Kelbaugh studied architecture as both an undergraduate and graduate student at Princeton, and he launched his career not far from his alma mater. One block away from Nassau Street, he built an innovative solar home in the mid-1970s, incorporating a Trombe wall, a south-facing glass wall backed by a concrete wall that collects and radiates heat.
“That house garnered a lot of publicity,” Kelbaugh recalled. “We stopped counting, but I think it was in over a hundred books, magazines, periodicals, newspapers, you name it. Even in magazine ads, it was showing up, for products that had nothing to do with the house!”
As a pioneer in passive solar architecture, Kelbaugh took a deep interest in energy conservation. He later partnered with Peter Calthorpe, a founder of New Urbanism, and pursued transit-oriented development projects.

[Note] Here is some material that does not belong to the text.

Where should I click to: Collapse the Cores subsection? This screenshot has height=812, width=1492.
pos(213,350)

“We realized we were doing primarily suburban, free-standing houses that we were making more energy-efficient,” Kelbaugh said. “But in fact, the energy consumed by the two cars in the garage was greater than the energy consumed by the heating, cooling, and lighting of the houses. We realized that we were ignoring a huge part of the problem, and some of us went on to become urban designers as well as architects.”
As a Topaz Medallion honoree, Kelbaugh joins a long list of noted architecture educators with Princeton ties. In fact, 11 of the 42 winners in the award’s history either attended Princeton or spent time on the faculty, including the last three — Harrison Fraker ’64 *66 (2014), former professor Peter Eisenman (2015), and Kelbaugh. Former Princeton professor Jean Labatut and longtime dean Robert Geddes were among the early honorees.

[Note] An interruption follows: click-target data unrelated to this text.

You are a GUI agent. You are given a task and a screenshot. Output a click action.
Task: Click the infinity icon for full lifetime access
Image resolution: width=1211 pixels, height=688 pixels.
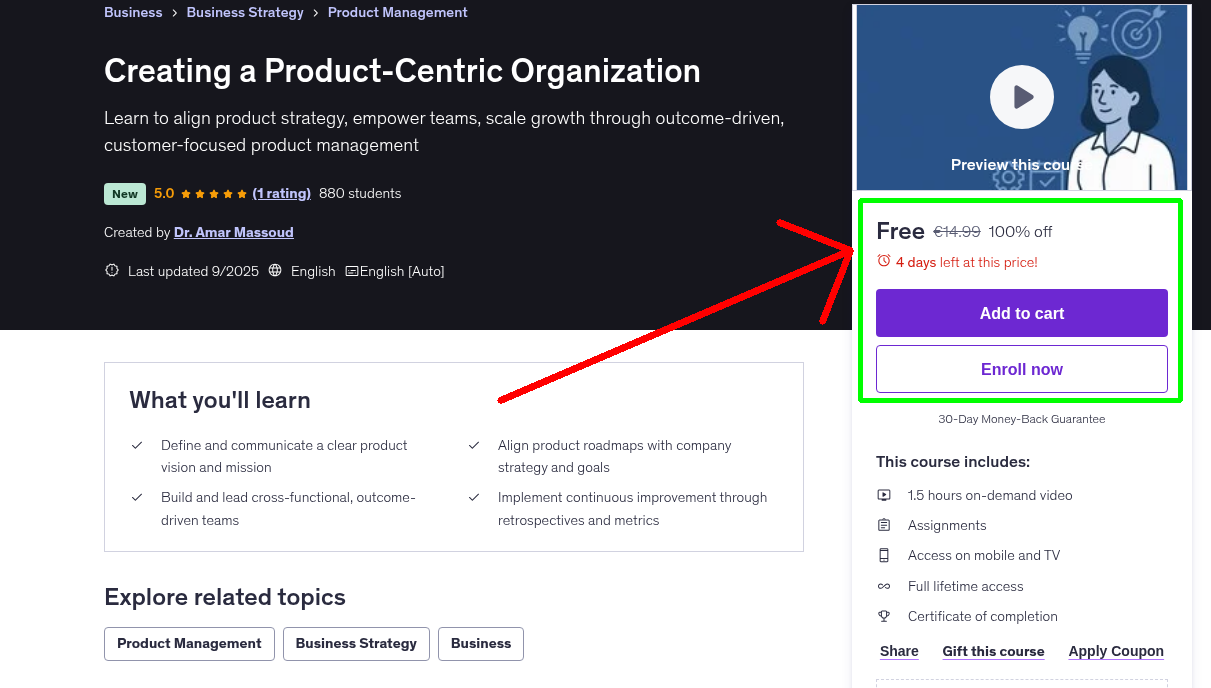coord(884,586)
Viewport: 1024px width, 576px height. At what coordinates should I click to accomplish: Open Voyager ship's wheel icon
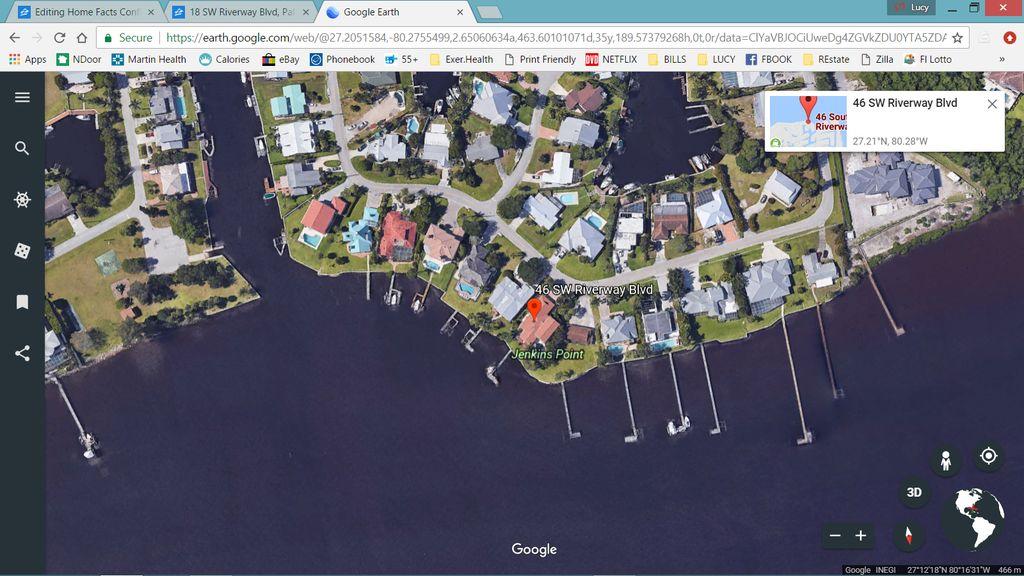pos(22,200)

Kelbaugh is not sure what accounts for Princeton’s remarkable influence in architecture education, but he believes that the architecture school’s intellectual rigor and humanistic tradition may play a part.
As a professor, Kelbaugh said, his courses tend to emphasize pragmatic topics. “I’m of the old school: I believe in interdisciplinarity, which was big under educational leaders like Dean Geddes at Princeton, and in actually solving problems, not theorizing about them,” he said. “I think in general the pendulum is swinging back toward realism and pragmatism . … But [architecture education] is still relatively focused on its own internal conversation and ethic, it’s own narrative, which can be quite self-indulgent.”